Load-bearing premise
Common weight distributions in the tested language models are better matched by an adjustable logarithmic scale than by asymmetric linear quantization applied at tensor level.
What would settle it
A controlled comparison on a model whose weights follow a distribution for which the linear method already achieves equal or higher benchmark scores at 4 bits.
Figures
read the original abstract
Quantization has become an invaluable tool to reduce memory requirements and inference speed of modern language models, in particular to make them available for consumer setups and edge devices. While previous work has primarily focused on uniform quantization codebooks, such approaches are prone to suboptimal representations due to low-frequency high-magnitude weights. We introduce Log$_\text{b}$Quant, a novel logarithmic quantization approach with adjustable bases, to adapt to common parameter distributions. We show that our method exhibits superior performance at 4-bit precision on several performance benchmarks compared to asymmetric linear quantization at tensor-wise granularity, while achieving moderate speedup and high memory savings, making it suitable for private use on consumer-grade GPUs.
Editorial analysis
A structured set of objections, weighed in public.
Referee Report
Summary. The manuscript introduces Log_bQuant, a logarithmic quantization scheme for language-model weights that employs an adjustable base b to better match observed parameter distributions. The central empirical claim is that this approach yields higher benchmark performance than tensor-wise asymmetric linear quantization at 4-bit precision while delivering moderate inference speedup and substantial memory reduction.
Significance. If the reported gains are reproducible, the work is significant for practical LLM deployment on consumer hardware. The adjustable-base construction directly targets the known mismatch between uniform linear codebooks and the heavy-tailed weight distributions typical in transformers. The paper supplies a falsifiable, head-to-head comparison on standard benchmarks, which constitutes direct evidence for the motivating assumption.
minor comments (3)
- Abstract: the claim of 'superior performance on several performance benchmarks' would be strengthened by naming the specific models, datasets, and metrics (e.g., perplexity on WikiText-2, zero-shot accuracy on LAMBADA) rather than leaving them implicit.
- Notation: the definition of the adjustable base b and its optimization procedure should be stated explicitly in the main text (not only in an appendix) so that readers can reproduce the mapping without ambiguity.
- Figures/Tables: ensure that all reported speedups and memory savings include the precise hardware platform, batch size, and sequence length used for measurement.

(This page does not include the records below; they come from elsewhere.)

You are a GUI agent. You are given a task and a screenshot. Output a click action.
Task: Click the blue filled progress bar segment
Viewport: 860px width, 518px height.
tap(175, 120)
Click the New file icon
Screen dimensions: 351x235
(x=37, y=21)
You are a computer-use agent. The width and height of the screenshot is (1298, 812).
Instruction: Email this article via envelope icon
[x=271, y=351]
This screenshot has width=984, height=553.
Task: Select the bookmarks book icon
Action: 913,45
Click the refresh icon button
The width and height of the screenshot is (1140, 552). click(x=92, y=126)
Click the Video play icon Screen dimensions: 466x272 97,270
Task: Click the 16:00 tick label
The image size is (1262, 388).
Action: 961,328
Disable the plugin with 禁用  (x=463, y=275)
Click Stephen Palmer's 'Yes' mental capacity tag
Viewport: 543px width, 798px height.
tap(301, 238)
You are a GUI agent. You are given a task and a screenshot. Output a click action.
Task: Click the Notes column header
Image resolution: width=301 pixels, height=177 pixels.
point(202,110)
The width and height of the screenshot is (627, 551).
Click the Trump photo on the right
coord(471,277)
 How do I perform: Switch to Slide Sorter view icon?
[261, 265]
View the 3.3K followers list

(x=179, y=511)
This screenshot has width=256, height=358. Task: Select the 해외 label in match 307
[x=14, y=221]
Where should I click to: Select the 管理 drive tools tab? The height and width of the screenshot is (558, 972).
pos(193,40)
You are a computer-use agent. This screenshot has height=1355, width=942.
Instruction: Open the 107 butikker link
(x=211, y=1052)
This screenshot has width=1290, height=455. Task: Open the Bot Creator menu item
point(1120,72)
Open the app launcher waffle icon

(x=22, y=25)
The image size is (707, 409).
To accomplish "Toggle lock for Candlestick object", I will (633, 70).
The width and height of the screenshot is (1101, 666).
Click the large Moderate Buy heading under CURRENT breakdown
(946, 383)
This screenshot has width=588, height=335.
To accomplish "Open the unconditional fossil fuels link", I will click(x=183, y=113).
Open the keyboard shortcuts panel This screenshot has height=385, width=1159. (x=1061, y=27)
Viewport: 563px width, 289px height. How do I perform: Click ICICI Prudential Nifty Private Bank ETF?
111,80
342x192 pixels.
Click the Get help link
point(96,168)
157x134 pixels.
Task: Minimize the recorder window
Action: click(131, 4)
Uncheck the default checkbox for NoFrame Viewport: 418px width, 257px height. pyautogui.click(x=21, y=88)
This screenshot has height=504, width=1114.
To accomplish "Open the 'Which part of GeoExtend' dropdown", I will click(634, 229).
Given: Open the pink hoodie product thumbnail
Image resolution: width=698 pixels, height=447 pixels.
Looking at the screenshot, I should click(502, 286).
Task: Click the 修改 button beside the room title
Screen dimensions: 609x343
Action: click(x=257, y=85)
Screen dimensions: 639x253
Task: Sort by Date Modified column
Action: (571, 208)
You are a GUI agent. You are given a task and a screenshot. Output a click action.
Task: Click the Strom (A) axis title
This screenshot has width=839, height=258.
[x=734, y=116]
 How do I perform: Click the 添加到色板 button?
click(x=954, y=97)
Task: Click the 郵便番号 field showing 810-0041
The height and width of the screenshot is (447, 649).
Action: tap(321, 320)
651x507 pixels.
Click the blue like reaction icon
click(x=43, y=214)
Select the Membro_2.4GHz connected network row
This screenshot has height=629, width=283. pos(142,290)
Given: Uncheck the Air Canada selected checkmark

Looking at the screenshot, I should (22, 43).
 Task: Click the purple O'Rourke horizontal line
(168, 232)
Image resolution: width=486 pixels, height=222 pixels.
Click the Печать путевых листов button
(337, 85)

Simulated Author's Rebuttal
We thank the referee for the constructive and positive assessment of our work on Log_bQuant. The recommendation for minor revision is noted. No specific major comments were provided in the report, so we address the overall feedback below.
Circularity Check
No significant circularity
full rationale
The paper introduces Log_bQuant as an empirical quantization technique with adjustable bases and validates it via direct benchmark comparisons against asymmetric linear quantization. No derivation chain, equations, fitted parameters presented as predictions, or self-citation load-bearing steps appear in the abstract or described construction. The central claim rests on experimental outcomes that are independently falsifiable against external benchmarks rather than reducing to self-definition or imported uniqueness theorems.
Axiom & Free-Parameter Ledger
free parameters (1)
- adjustable base b
Reference graph
Works this paper leans on
-
[1]
Ansel, J., Yang, E., He, H., Gimelshein, N., Jain, A., Voznesensky, M., Bao, B., Bell, P., Berard, D., Burovski, E., Chauhan, G., Chourdia, A., Constable, W., Des- maison, A., DeVito, Z., Ellison, E., Feng, W., Gong, J., Gschwind, M., Hirsh, B., Huang, S., Kalambarkar, K., Kirsch, L., Lazos, M., Lezcano, M., Liang, Y., Liang, J., Lu, Y., Luk, C.K., Maher,...
-
[2]
Berger, C.: Linear and logarithmic quantization approaches for efficient inference with deep neural networks. Tech. rep., Technical University Munich, Chair of Data Processing, Munich, Germany (2022) 10 J. Bohn et al
2022
-
[3]
Bisk, Y., Zellers, R., Bras, R.L., Gao, J., Choi, Y.: Piqa: Reasoning about physical commonsense in natural language (2019), https://arxiv.org/abs/1911.11641
work page internal anchor Pith review Pith/arXiv arXiv 2019
-
[4]
In: Findings of the Association for Computational Linguistics: NAACL
Bohn, J., Mrozinski, F., Groh, G.: Adaptive parameter compression for language models. In: Findings of the Association for Computational Linguistics: NAACL
-
[5]
7269–7286 (2025)
pp. 7269–7286 (2025)
2025
- [6]
-
[7]
IEEE Security & Privacy 2023
Brüggemann, A., Hundt, R., Schneider, T., Suresh, A., Yalame, H.: FLUTE: Fast and secure lookup table evaluations (full version), https://eprint.iacr.org/2023/499, publication info: Published elsewhere. IEEE Security & Privacy 2023
2023
-
[8]
In: Proceedings of the 10th International Conference on Advances in Information Technology (IAIT)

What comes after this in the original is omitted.